Javi López-Pinto

Personal information
- Full name: Javier López-Pinto Dorado
- Date of birth: 5 May 2001 (age 25)
- Place of birth: Barcelona, Spain
- Height: 1.83 m (6 ft 0 in)
- Position: Winger

Team information
- Current team: Sabadell
- Number: 19

Youth career
- Cornellà

Senior career*
- Years: Team / Apps / (Gls)
- 2020–2022: Cerdanyola / 54 / (3)
- 2022–2023: Burgos B / 32 / (3)
- 2022–2025: Burgos / 6 / (0)
- 2024: → Algeciras (loan) / 17 / (5)
- 2025: Ibiza / 20 / (2)
- 2025–: Sabadell / 37 / (9)

= Javi López-Pinto =

Spanish footballer

Javier "Javi" López-Pinto Dorado (born 5 May 2001) is a Spanish professional footballer who plays mainly as a left winger for club CE Sabadell FC.

==Club career==
Born in Barcelona, Catalonia, López-Pinto was a UE Cornellà youth graduate. On 18 June 2020, after finishing his formation, he signed for Tercera División side Cerdanyola del Vallès FC.

López-Pinto made his senior debut on 25 October 2020, playing the last 13 minutes in a 1–1 away draw against EC Granollers, and featured in 24 more matches during the season as his side achieved a first-ever promotion to Segunda División RFEF. He scored his first senior goal on 5 December 2021, netting his team's second in a 2–0 home win over Terrassa FC; despite scoring two further times, his side ultimately suffered relegation.

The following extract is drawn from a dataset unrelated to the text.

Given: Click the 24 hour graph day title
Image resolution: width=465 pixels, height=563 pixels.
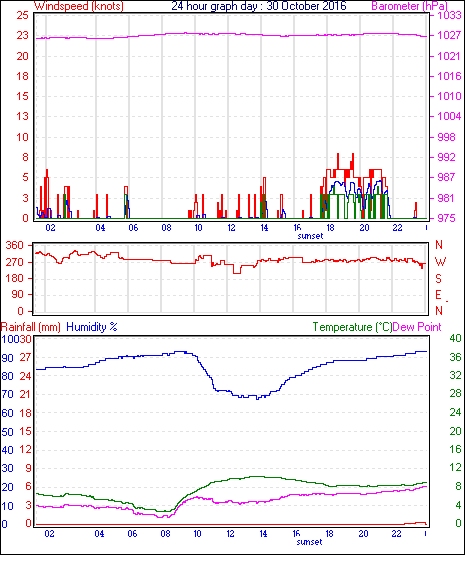Looking at the screenshot, I should [x=259, y=6].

In July 2022, López-Pinto moved to Burgos CF, being initially assigned to the reserves but making the pre-season with the first team. He made his professional debut on 14 August, coming on as a late substitute for Pablo Valcarce in a 1–0 home win over Málaga CF.

On 26 January 2024, López-Pinto was loaned to Primera Federación side Algeciras CF for the remainder of the season. On 3 January 2025, after just two matches, he terminated his link with Burgos, and signed a short-term deal with UD Ibiza in the third division just hours later.

On 10 July 2025, López-Pinto signed for CE Sabadell FC, still in division three.